(ENTRIES PROVIDED begins)

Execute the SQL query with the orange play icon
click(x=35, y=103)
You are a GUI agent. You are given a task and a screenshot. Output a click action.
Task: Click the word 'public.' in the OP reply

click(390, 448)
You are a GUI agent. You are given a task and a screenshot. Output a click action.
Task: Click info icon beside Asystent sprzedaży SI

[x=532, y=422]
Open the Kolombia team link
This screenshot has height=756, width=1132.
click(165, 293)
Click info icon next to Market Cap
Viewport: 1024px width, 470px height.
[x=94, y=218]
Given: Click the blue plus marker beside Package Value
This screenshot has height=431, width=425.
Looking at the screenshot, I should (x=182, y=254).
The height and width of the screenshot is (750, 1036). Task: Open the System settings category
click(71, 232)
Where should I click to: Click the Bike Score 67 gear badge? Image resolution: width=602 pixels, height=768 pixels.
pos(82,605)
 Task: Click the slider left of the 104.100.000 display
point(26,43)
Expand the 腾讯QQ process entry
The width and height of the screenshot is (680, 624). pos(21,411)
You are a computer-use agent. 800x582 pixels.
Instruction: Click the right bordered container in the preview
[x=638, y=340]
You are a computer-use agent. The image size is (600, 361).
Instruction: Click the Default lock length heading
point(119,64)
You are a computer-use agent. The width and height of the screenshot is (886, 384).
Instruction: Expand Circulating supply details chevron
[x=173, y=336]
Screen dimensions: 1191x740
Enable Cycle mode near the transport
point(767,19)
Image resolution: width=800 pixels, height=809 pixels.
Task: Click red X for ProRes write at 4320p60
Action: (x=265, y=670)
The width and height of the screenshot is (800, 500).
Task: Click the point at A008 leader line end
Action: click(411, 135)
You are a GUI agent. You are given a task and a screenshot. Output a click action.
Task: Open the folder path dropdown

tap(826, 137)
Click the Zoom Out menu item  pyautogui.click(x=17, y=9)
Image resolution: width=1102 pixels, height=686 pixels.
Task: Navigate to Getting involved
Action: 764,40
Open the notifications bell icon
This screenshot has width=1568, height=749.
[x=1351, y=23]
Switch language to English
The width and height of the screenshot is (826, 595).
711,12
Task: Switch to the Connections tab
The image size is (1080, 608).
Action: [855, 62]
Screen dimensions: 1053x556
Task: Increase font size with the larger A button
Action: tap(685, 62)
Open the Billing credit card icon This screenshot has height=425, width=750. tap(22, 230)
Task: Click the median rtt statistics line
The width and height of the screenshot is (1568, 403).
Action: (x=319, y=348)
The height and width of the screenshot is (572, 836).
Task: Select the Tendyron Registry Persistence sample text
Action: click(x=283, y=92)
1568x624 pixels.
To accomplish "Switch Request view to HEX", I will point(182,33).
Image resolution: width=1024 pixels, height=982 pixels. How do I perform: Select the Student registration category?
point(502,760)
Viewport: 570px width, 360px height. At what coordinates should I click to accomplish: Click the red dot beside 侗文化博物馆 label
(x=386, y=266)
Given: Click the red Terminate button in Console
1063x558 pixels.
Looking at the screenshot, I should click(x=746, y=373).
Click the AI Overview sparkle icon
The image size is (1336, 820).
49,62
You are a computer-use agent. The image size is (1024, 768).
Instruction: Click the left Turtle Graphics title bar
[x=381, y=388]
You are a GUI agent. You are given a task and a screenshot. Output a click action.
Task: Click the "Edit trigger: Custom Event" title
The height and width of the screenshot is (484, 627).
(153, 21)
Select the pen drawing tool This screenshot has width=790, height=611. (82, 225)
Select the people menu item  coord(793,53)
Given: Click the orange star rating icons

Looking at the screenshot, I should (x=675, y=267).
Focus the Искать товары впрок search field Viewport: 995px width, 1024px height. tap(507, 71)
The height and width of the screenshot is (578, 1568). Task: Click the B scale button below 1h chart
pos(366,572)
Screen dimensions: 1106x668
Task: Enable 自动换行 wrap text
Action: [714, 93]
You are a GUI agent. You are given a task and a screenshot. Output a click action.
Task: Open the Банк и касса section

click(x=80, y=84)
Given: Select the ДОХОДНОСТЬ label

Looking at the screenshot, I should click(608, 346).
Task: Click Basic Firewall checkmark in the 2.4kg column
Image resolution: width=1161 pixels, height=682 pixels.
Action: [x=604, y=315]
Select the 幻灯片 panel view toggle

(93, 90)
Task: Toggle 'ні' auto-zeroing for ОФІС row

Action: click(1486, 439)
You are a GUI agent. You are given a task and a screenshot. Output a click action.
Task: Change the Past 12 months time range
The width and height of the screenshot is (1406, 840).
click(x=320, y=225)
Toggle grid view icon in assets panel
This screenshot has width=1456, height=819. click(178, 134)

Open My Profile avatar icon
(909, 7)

(ENTRIES PROVIDED ends)

The records above are to be duplicated word for word.

Execute the SQL query with the orange play icon
click(x=35, y=103)
You are a GUI agent. You are given a task and a screenshot. Output a click action.
Task: Click the word 'public.' in the OP reply

click(390, 448)
You are a GUI agent. You are given a task and a screenshot. Output a click action.
Task: Click info icon beside Asystent sprzedaży SI

[x=532, y=422]
Open the Kolombia team link
This screenshot has height=756, width=1132.
click(165, 293)
Click info icon next to Market Cap
Viewport: 1024px width, 470px height.
[x=94, y=218]
Given: Click the blue plus marker beside Package Value
This screenshot has height=431, width=425.
Looking at the screenshot, I should (x=182, y=254).
The height and width of the screenshot is (750, 1036). Task: Open the System settings category
click(71, 232)
Where should I click to: Click the Bike Score 67 gear badge? Image resolution: width=602 pixels, height=768 pixels.
pos(82,605)
 Task: Click the slider left of the 104.100.000 display
point(26,43)
Expand the 腾讯QQ process entry
The width and height of the screenshot is (680, 624). pos(21,411)
You are a computer-use agent. 800x582 pixels.
Instruction: Click the right bordered container in the preview
[x=638, y=340]
You are a computer-use agent. The image size is (600, 361).
Instruction: Click the Default lock length heading
point(119,64)
You are a computer-use agent. The width and height of the screenshot is (886, 384).
Instruction: Expand Circulating supply details chevron
[x=173, y=336]
Screen dimensions: 1191x740
Enable Cycle mode near the transport
point(767,19)
Image resolution: width=800 pixels, height=809 pixels.
Task: Click red X for ProRes write at 4320p60
Action: (x=265, y=670)
The width and height of the screenshot is (800, 500).
Task: Click the point at A008 leader line end
Action: click(411, 135)
You are a GUI agent. You are given a task and a screenshot. Output a click action.
Task: Open the folder path dropdown

tap(826, 137)
Click the Zoom Out menu item  pyautogui.click(x=17, y=9)
Image resolution: width=1102 pixels, height=686 pixels.
Task: Navigate to Getting involved
Action: 764,40
Open the notifications bell icon
This screenshot has width=1568, height=749.
[x=1351, y=23]
Switch language to English
The width and height of the screenshot is (826, 595).
711,12
Task: Switch to the Connections tab
The image size is (1080, 608).
Action: [855, 62]
Screen dimensions: 1053x556
Task: Increase font size with the larger A button
Action: tap(685, 62)
Open the Billing credit card icon This screenshot has height=425, width=750. tap(22, 230)
Task: Click the median rtt statistics line
The width and height of the screenshot is (1568, 403).
Action: (x=319, y=348)
The height and width of the screenshot is (572, 836).
Task: Select the Tendyron Registry Persistence sample text
Action: click(x=283, y=92)
1568x624 pixels.
To accomplish "Switch Request view to HEX", I will point(182,33).
Image resolution: width=1024 pixels, height=982 pixels. How do I perform: Select the Student registration category?
point(502,760)
Viewport: 570px width, 360px height. At what coordinates should I click to accomplish: Click the red dot beside 侗文化博物馆 label
(x=386, y=266)
Given: Click the red Terminate button in Console
1063x558 pixels.
Looking at the screenshot, I should click(x=746, y=373).
Click the AI Overview sparkle icon
The image size is (1336, 820).
49,62
You are a computer-use agent. The image size is (1024, 768).
Instruction: Click the left Turtle Graphics title bar
[x=381, y=388]
You are a GUI agent. You are given a task and a screenshot. Output a click action.
Task: Click the "Edit trigger: Custom Event" title
The height and width of the screenshot is (484, 627).
(153, 21)
Select the pen drawing tool This screenshot has width=790, height=611. (82, 225)
Select the people menu item  coord(793,53)
Given: Click the orange star rating icons

Looking at the screenshot, I should (x=675, y=267).
Focus the Искать товары впрок search field Viewport: 995px width, 1024px height. tap(507, 71)
The height and width of the screenshot is (578, 1568). Task: Click the B scale button below 1h chart
pos(366,572)
Screen dimensions: 1106x668
Task: Enable 自动换行 wrap text
Action: [714, 93]
You are a GUI agent. You are given a task and a screenshot. Output a click action.
Task: Open the Банк и касса section

click(x=80, y=84)
Given: Select the ДОХОДНОСТЬ label

Looking at the screenshot, I should click(608, 346).
Task: Click Basic Firewall checkmark in the 2.4kg column
Image resolution: width=1161 pixels, height=682 pixels.
Action: [x=604, y=315]
Select the 幻灯片 panel view toggle

(93, 90)
Task: Toggle 'ні' auto-zeroing for ОФІС row

Action: click(1486, 439)
You are a GUI agent. You are given a task and a screenshot. Output a click action.
Task: Change the Past 12 months time range
The width and height of the screenshot is (1406, 840).
click(x=320, y=225)
Toggle grid view icon in assets panel
This screenshot has width=1456, height=819. click(178, 134)

Open My Profile avatar icon
(909, 7)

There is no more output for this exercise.